Manuel Castells*
“O essencial é ensinar a selecionar uma informação e recombiná-la. No entanto, isso coloca em questão a autoridade e as formas tradicionais de ensino”, avalia Manuel Castells,
A rápida disseminação do ChatGPT em ambientes educacionais disparou os alarmes. Um olhar sereno sobre um processo imparável exige lembrar o que já sabemos sobre o efeito da introdução de computadores conectados à internet nas escolas.
A principal conclusão estabelecida pelos estudos da OCDE-PISA é que o efeito na aprendizagem é nulo ou mesmo negativo. Pode ser positivo quando há um forte envolvimento dos professores, orientando os alunos. E como os educadores já têm muito trabalho, e como as administrações não se encarregam de formá-los, a conexão com os alunos é deficiente.
Deixados a si mesmos, os alunos não possuem critérios para discernir entre a massa de informações que encontram. E mais, os especialistas sugerem que os livros didáticos têm efeitos mais positivos para a aprendizagem, pois são supervisionados por comissões acadêmicas teoricamente competentes.
Claro que os textos de história são menos confiáveis, porque frequentemente incluem uma visão ideológica. Contudo, matemática, ciências, gramática e assim por diante são pouco permeáveis à ideologia.
Segundo os primeiros estudos disponíveis, a inteligência artificial altera as regras do jogo. O ChatGPT e outros modelos são interativos e permitem ir refinando a consulta, utilizando seu acesso a gigantescos bancos de dados.
De acordo com as pesquisas, são particularmente úteis para os educadores, que podem atualizar seus conhecimentos, em um mundo onde a informação muda constantemente. Mas, em todos os níveis de ensino, os estudantes também parecem se beneficiar, majoritariamente, para buscarem informações (como até agora fazíamos com o Google e a Wikipédia), preparar um plano de trabalho e treinar em provas acadêmicas, antes de fazê-las.

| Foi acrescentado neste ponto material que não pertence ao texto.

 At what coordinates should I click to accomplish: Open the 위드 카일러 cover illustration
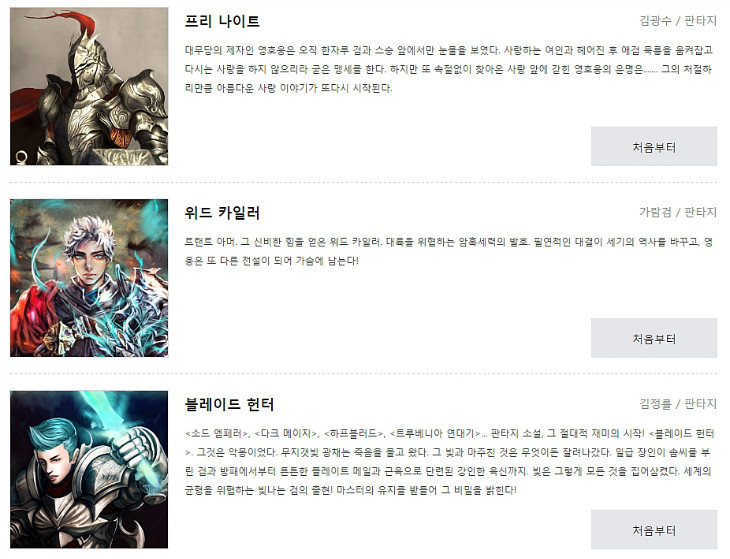point(89,278)
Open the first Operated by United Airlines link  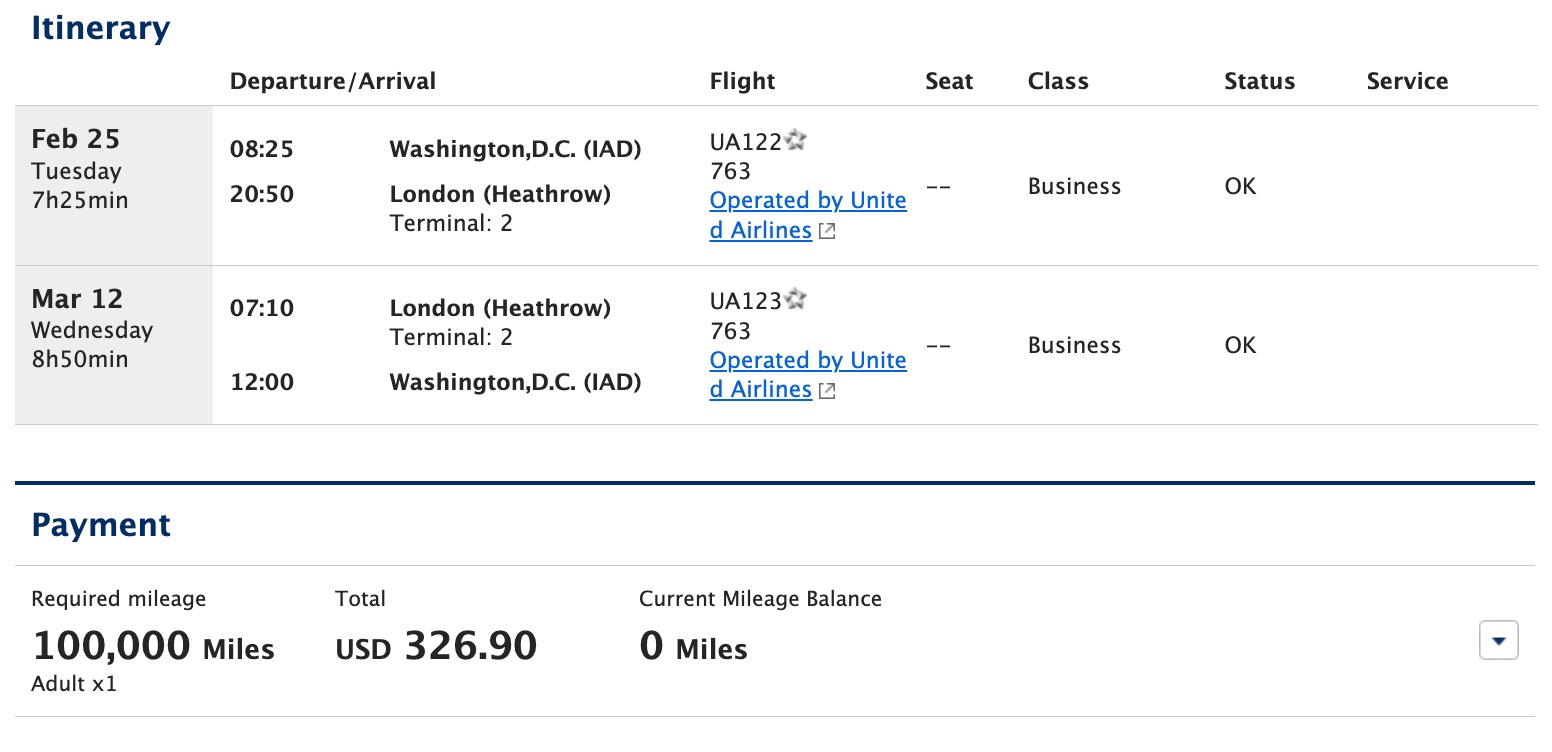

No entanto, a reação generalizada da administração dos centros educacionais é de desconfiança em relação aos estudantes e medo de que a IA faça os exames. Nos Estados Unidos, a maioria dos distritos escolares proibiu o uso do ChatGPT. Na Espanha e em outros países, espalha-se o pânico diante da quebra de controle baseado em exames. Algo que deve ser questionado, pois em um mundo onde a informação está na internet, a memorização e a repetição são uma perda de tempo.
O essencial é ensinar a selecionar uma informação e recombiná-la. No entanto, isso coloca em questão a autoridade e as formas tradicionais de ensino. Os exames deveriam ser gradualmente substituídos pela avaliação contínua e por provas realizadas com acesso à internet, como eu faço com um bom resultado. É claro que trapacear com o ChatGPT deve ser vetado, quando for uma pura cópia.
Mas existem programas de IA que detectam se essa IA fez um texto (GPTZero é o mais popular, mas existem outros), assim como passamos tempo detectando plágios. Desde já, é preciso avaliar e regulamentar a IA em todas as suas aplicações, quando ainda estamos a tempo. Contudo, sem histeria, aproveitando o que tem de aproveitável, ainda que tenhamos que mudar nossas rotinas ancoradas em uma cultura parcialmente obsoleta.
*Sociólogo espanhol, em artigo publicado originalmente por La Vanguardia e reproduzido por Clarín, 01-07-2023. A tradução é do Cepat.